From Progarchives.com, the ultimate progressive rock music website

KyleSchmidlin
4 stars If I were submitting this review anywhere but ProgArchives.com, I'd give it 5 stars, no questions asked. The only reason the rating is lowered to 4 is because this is a site dealing especially with progressive rock. I might say The Abyss is my favorite movie, but would I give it 5 stars on a site that reviews Westerns? And indeed, Heavy Horses is not only my favorite Tull album, it's easily among my very favorite period.

The album displays in uncanny warmth we haven't seen from Ian Anderson in a long, long time, maybe not ever. Parts of Thick as a Brick match the whimsy here (like the "with their jock straps pinching, they slouch to attention" part) but Heavy Horses is, both in music and mood, quite lightweight.

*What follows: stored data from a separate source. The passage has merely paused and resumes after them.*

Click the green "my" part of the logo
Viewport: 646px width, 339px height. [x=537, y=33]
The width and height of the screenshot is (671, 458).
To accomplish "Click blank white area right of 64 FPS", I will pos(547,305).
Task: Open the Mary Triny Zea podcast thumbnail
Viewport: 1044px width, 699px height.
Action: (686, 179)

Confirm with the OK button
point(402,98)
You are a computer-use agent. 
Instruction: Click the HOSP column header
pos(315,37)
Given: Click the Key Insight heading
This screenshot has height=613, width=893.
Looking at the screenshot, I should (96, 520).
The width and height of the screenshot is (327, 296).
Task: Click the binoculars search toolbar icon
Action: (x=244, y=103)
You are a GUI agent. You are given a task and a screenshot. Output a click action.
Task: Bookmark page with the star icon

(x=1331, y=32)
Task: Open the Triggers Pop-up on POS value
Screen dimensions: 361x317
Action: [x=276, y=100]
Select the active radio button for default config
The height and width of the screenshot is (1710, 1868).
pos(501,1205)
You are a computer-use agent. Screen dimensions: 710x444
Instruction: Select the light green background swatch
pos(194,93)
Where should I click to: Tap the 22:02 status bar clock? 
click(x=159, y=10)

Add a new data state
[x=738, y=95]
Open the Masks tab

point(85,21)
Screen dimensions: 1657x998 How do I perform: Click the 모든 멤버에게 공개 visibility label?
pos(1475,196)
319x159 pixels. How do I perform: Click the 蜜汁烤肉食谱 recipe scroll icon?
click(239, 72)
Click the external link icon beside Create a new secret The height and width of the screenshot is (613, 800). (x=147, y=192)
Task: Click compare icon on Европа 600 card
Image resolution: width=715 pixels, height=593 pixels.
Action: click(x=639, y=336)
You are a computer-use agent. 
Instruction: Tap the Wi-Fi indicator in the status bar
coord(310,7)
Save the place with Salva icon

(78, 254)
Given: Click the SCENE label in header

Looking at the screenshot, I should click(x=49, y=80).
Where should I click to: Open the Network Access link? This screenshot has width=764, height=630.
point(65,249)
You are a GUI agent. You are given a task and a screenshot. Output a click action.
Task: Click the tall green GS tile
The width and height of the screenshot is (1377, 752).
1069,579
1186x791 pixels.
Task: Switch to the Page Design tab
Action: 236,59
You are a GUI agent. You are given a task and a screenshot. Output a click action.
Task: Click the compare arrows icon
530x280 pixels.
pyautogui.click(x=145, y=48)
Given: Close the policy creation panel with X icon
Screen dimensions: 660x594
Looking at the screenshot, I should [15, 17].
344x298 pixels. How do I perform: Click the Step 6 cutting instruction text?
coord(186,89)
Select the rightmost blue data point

But lightweight does NOT mean insubstantial. The melodies are as strong as at any point in Tull's career. Each and every one of these songs is distinctive and hummable, except for maybe Journeyman, but that one's hardly bad. The title track offers one of Tull's most intense moments, when the light acoustic backdrop transforms into a thundering stampede of heavy horses (a real animal, actually). Moths is gorgeous, Weathercock has some of my favorite lyrics despite their meaninglessness - there does come a time where the way words sound together is cool enough, and lines like "Do you simply reflect changes, in the patterns of the sky / or is it true to say the weather heeds, the twinkle in your eye?" are enough to do it for me.

The lyrics are not so hateful and spiteful, but the barbs are not totally removed, either. One of my favorite Tull lines appears in the bonus track, Living In These Hard Times: "The times are hard and the credits are lean, and they toss and they turn in sleep / and the line they take is the line they make, but it's not the line they keep". Seems even more relevant now, with times being hard once again everywhere. And I can't help but crack up when, on Broadford Bazaar, Ian says "Where once stood oil rigs so phallic, there's only swear words in Gaelic, to say at the Broadford Bazaar".

A great, great album, a masterpiece, and one that's every bit as good as background music as it is deserving of an active, attentive listen. Again, the only reason I give it a 4 instead of a 5 is because it's not as "progressive" as some of their other stuff, at least on most people's definition of "progressive". But these are certainly not simple, three-chord, verse-chorus-verse-chorus offerings. There is a lot to like here. A 5-star album, only appearing as 4 because of the context.